Um dem Publikum ausländische Filme zugänglich und schmackhaft zu machen, werden sie hierzulande seit jeher per Synchronisation in die deutsche Sprache übertragen. In den USA dagegen möchte man dem Publikum ausländische Filme gar nicht erst zumuten, deshalb dreht man den Film lieber ganz neu – natürlich in amerikanischem Gewand mit amerikanischem Staraufgebot. In die lange Liste amerikanischer Neuverfilmungen reiht sich nun auch „Secret in their eyes“ ein.

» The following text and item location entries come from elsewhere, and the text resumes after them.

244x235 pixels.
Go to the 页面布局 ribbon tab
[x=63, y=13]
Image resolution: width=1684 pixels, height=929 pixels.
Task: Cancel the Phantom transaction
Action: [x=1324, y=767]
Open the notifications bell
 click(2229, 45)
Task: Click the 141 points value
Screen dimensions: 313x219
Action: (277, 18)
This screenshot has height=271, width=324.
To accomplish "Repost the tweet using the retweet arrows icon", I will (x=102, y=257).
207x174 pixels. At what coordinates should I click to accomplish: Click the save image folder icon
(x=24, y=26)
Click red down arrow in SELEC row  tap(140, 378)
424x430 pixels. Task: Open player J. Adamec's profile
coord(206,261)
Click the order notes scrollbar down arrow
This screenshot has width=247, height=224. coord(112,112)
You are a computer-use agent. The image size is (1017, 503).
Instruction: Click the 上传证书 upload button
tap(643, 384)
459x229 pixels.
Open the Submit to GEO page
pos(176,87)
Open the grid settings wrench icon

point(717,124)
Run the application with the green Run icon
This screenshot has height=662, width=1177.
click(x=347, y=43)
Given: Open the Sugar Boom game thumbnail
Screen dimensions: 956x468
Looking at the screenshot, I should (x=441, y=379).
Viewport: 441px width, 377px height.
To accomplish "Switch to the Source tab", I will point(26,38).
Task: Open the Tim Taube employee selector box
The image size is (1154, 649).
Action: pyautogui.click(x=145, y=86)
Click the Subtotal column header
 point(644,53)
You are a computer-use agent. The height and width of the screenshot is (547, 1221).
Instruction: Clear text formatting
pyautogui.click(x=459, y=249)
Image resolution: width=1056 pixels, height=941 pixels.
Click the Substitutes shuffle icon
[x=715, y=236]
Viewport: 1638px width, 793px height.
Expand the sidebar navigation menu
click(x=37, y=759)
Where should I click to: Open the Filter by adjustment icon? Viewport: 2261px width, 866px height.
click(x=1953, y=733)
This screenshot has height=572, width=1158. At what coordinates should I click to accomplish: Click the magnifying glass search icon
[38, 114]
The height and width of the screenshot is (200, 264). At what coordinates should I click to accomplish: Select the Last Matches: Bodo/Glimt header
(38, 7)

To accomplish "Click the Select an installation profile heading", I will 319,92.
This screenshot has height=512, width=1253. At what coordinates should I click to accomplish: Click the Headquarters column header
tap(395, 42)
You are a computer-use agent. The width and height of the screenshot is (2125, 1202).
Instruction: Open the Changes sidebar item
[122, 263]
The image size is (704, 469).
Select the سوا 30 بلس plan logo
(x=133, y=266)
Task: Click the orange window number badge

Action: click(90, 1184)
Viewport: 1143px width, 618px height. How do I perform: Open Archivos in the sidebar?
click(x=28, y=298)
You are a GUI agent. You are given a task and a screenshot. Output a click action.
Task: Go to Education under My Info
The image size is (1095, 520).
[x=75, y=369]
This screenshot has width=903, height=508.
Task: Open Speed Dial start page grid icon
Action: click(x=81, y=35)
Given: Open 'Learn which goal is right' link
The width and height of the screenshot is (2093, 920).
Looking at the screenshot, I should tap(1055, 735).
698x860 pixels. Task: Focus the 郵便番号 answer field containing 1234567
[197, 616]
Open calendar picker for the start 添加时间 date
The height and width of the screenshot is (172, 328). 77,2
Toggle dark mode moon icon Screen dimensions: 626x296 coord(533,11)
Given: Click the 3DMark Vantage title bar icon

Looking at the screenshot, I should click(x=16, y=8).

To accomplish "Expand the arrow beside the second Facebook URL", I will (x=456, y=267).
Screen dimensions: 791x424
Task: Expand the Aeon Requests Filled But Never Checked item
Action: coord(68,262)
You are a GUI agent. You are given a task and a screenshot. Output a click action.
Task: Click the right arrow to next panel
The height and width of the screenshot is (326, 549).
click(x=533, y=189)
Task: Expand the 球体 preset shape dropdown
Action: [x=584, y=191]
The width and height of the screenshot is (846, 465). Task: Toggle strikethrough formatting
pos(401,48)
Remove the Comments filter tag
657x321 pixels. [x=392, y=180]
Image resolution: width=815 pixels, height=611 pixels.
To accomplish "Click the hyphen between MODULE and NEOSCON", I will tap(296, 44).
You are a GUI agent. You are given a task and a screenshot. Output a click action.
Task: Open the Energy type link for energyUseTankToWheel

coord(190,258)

Ray (Chiwetel Ejiofor) und Jess (Julia Roberts) sind Ermittler beim FBI und gut befreundet. An einer Moschee, die Jess und Ray aufgrund des Verdachts von terroristischen Aktivitäten observieren, wird eines Tages die Leiche eines jungen Mädchens entdeckt. Der Schock: Es handelt sich um die Tochter von Jess. Ray begibt sich mit Hilfe der Staatsanwältin Claire (Nicole Kidman), in die er verliebt ist und seinem Kollegen Bumpy (Dean Norris) auf die Suche nach dem Täter. Der einzige Hinweis: Ein verdächtiges Foto.

Durch unkonventionelle Ermittlungsmethoden kommt Ray dem Täter näher, doch gleichzeitig macht er sich innerhalb des FBI, das an der Bearbeitung des Falles nicht interessiert ist, viele Feinde. Schließlich können sie den vermeintlichen Täter fassen, müssen ihn jedoch aus Mangel an Beweisen wieder freilassen. 13 Jahre später trifft Ray – längst nicht mehr beim FBI, aber immer noch wie versessen darauf, den Täter hinter Gittern zu bringen – auf eine neue Spur und gemeinsam mit seinen alten Kollegen rollt er den Fall neu auf – um schließlich auf ein schockierendes Geheimnis zu stoßen.

„Secret in their eyes“ hat zwei Erzählstränge: Zum einen den Rückblick auf die 13 Jahre zurückliegenden Ermittlungen direkt nach dem Mordfall und zum zweiten die Darstellung der gegenwärtigen Ermittlungen. Zwischen den beiden Plots wird munter hin und her gewechselt, was mitunter verwirrend sein kann. Durch Alterungsmerkmale wie die ergrauten Haare von Ray wird zumindest verdeutlicht, dass sich die dargestellten Szenen in der Gegenwart abspielen.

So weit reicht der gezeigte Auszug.